Thomas põe a mão na minha cintura. Quero dizer para que mantenha distancia de mim, para que me deixe pensar, para que me deixe ajeitar o enorme furacão que passou em minha vida. Eu não o faço porque sei o quanto isso o deixaria chateado e essa não é a melhor maneira de se conseguir sociabilidade na vida. Então eu sorrio, mas mantenho meus olhos distantes dos dele para que eu possa manter a respiração tranquila. Casar, principalmente sobre as circunstâncias que me casei, é uma sentença de morte.

– O que foi, querida?

– Nada...

– Me diz... está tudo bem?

– É só um mal estar físico, nada demais.

– Onde? Nos seus pés? – perguntou, gesticulando. – Na cabeça?

– No estômago.

– Quer que eu compre um remédio para você?

– Não, estou bem. Depois da viagem vai ficar melhor.

– Tudo bem – ele diz, passando a mão pelos meus cabelos e beijando a minha testa.

O resto da viagem é feita em silêncio. Ele respeita o espaço da minha “dor” e eu continuo quieta e inconsolada pelas decisões que tomei tão rápido.

– Sabe, quando te conheci pensei ser o cara mais sortudo da Terra.

Eu sorri. Espero não ter que responder, espero não ter que demonstrar. Sou péssima nos quesitos mais simples da convivência e é esse um dos motivos por quais me casei: preciso me ajustar. Sou uma recém formada que nunca namorou a vida inteira. Porém, bem mais que isso, fui tão livre quanto pude a minha vida inteira. É difícil colocar a coleira agora.

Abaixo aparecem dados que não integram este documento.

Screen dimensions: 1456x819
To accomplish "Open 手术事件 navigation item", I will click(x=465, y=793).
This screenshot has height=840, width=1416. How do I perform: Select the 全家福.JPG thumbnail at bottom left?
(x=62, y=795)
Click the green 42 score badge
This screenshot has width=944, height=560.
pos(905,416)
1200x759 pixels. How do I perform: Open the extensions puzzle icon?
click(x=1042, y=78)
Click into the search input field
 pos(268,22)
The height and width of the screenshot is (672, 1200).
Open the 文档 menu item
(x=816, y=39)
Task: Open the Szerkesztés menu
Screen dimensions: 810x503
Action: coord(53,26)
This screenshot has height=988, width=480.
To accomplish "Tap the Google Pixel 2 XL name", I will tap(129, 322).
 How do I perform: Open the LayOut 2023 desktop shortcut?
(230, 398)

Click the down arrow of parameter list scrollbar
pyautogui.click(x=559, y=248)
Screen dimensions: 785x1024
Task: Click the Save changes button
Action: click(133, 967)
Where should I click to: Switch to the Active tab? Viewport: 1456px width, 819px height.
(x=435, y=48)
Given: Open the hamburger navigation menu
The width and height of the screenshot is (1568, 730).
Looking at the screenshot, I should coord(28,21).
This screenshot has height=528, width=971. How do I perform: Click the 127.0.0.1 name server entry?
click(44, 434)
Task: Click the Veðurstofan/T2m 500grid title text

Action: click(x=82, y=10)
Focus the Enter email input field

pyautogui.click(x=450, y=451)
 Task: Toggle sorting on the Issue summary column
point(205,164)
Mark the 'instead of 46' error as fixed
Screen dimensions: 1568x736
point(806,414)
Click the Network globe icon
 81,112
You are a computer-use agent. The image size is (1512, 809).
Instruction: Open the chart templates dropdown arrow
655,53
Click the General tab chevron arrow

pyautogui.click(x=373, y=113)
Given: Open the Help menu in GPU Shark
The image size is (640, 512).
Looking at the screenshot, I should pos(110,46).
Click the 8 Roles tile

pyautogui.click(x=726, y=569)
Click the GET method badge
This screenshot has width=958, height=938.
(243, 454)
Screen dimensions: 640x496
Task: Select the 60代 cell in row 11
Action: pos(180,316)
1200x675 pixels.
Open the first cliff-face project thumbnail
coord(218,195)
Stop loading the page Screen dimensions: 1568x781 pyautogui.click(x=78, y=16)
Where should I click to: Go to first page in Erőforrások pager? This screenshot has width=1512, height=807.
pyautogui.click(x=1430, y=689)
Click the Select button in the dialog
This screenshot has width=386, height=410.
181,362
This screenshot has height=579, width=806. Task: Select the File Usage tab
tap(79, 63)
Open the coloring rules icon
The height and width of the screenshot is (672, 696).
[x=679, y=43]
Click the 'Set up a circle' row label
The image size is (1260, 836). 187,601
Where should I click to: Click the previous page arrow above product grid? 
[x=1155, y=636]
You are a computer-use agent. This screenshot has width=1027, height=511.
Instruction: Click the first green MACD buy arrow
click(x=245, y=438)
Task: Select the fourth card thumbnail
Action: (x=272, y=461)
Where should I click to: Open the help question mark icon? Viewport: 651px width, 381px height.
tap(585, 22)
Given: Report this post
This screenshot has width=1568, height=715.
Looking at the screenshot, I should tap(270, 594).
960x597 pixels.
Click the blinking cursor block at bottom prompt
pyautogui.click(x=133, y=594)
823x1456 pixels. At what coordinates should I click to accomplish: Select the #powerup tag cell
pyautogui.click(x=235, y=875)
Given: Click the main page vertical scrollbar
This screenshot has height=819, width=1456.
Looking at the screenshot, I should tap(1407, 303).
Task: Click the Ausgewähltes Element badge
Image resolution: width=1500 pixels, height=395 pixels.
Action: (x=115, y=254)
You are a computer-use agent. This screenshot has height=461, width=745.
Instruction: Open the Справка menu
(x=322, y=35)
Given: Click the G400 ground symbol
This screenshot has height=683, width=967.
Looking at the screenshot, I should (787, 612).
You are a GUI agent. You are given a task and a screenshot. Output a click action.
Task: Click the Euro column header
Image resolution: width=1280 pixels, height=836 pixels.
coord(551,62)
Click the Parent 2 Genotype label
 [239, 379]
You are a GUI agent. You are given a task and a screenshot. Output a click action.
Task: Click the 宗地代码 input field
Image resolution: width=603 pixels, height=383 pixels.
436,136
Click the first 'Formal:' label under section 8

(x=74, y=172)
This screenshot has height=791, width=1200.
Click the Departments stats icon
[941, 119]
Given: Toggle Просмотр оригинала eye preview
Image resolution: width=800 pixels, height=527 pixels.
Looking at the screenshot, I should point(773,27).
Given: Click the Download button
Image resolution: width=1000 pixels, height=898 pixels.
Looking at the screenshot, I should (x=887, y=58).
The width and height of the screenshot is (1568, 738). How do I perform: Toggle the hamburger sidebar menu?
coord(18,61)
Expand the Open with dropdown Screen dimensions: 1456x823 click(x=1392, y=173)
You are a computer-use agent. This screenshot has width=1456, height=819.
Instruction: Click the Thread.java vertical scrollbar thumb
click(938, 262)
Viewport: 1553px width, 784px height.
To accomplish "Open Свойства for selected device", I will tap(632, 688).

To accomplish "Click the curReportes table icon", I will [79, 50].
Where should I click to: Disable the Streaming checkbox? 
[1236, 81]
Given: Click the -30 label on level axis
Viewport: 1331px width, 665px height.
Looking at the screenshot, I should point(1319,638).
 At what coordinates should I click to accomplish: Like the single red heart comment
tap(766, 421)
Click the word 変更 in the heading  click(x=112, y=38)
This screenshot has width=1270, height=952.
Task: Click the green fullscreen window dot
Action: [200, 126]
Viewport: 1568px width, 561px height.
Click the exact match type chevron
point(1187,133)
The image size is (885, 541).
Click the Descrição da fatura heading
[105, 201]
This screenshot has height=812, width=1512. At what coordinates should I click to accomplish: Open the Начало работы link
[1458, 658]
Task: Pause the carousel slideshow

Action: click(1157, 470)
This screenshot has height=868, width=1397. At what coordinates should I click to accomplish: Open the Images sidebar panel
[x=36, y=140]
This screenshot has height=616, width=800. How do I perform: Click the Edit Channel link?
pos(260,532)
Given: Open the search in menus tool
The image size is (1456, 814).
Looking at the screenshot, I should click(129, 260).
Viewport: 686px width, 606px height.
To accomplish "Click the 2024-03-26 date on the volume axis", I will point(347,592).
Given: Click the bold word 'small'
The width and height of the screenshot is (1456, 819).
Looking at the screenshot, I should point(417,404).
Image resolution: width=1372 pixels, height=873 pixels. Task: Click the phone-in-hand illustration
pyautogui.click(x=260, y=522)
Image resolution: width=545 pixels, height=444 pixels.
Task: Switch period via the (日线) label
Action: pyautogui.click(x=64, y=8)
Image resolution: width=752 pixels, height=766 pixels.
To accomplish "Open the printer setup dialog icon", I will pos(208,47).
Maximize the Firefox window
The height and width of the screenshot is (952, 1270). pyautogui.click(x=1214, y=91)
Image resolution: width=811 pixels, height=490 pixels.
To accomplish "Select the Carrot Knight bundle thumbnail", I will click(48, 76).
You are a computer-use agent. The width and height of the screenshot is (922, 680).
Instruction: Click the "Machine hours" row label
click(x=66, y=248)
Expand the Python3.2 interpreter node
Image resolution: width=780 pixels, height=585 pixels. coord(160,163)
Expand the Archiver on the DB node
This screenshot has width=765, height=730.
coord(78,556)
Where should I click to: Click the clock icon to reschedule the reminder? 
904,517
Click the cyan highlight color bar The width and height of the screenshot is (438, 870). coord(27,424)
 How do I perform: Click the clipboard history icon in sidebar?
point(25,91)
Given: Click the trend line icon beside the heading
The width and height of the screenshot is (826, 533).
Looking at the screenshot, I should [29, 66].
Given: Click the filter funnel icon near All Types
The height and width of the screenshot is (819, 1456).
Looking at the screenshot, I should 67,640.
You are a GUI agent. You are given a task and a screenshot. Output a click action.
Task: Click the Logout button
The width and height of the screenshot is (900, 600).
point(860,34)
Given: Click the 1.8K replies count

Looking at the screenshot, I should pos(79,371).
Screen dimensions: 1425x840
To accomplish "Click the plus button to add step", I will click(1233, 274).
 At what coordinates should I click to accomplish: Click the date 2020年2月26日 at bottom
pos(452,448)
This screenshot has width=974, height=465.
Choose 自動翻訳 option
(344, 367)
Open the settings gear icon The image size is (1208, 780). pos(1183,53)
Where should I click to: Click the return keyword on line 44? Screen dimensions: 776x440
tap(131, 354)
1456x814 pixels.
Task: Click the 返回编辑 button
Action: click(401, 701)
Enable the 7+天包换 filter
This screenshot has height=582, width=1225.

– É que você é tão linda, sincera e verdadeira. Você é tão inteligente e prestativa. Qualquer homem estaria se sentindo sortudo em meu lugar. Espero que eu possa agradecer você todos os dias de nossas vidas.

– Obrigada. Você é um homem tão gentil. Acho que quem tirou a sorte grande foi eu.

– Não, não mais que você.

– Tudo bem, se você prefere acreditar assim.

– Não é o que acredito, é a verdade.

– O.K.

Isso não é um concurso de quem consegue bajular melhor. Estou tentando ser agradável, mas ele é insistente demais. Ainda me pergunto se existe alguém que goste de caras como ele, submissos demais.

– Chegamos – diz o motorista, abrindo o vidro que nos separa dele e descendo do carro, indo até a porta.

– Obrigada – digo, colocando os sapatos de salto no solo firme. Ele é cuidadoso e me apoia enquanto tento sair daquele carro sem cair pelo peso do vestido.

– Obrigado, senhor. Adorei seus serviços – ele disse, pegando na mão do motorista.

– Eu que agradeço.

Caminhamos até o aeroporto e eu me sinto deslocada. Eu devia ter tirado esse vestido antes de vir para cá, mas agora não tem como voltar atrás.

– Não se preocupe – ele diz, sussurrando em meu ouvido. – você está linda.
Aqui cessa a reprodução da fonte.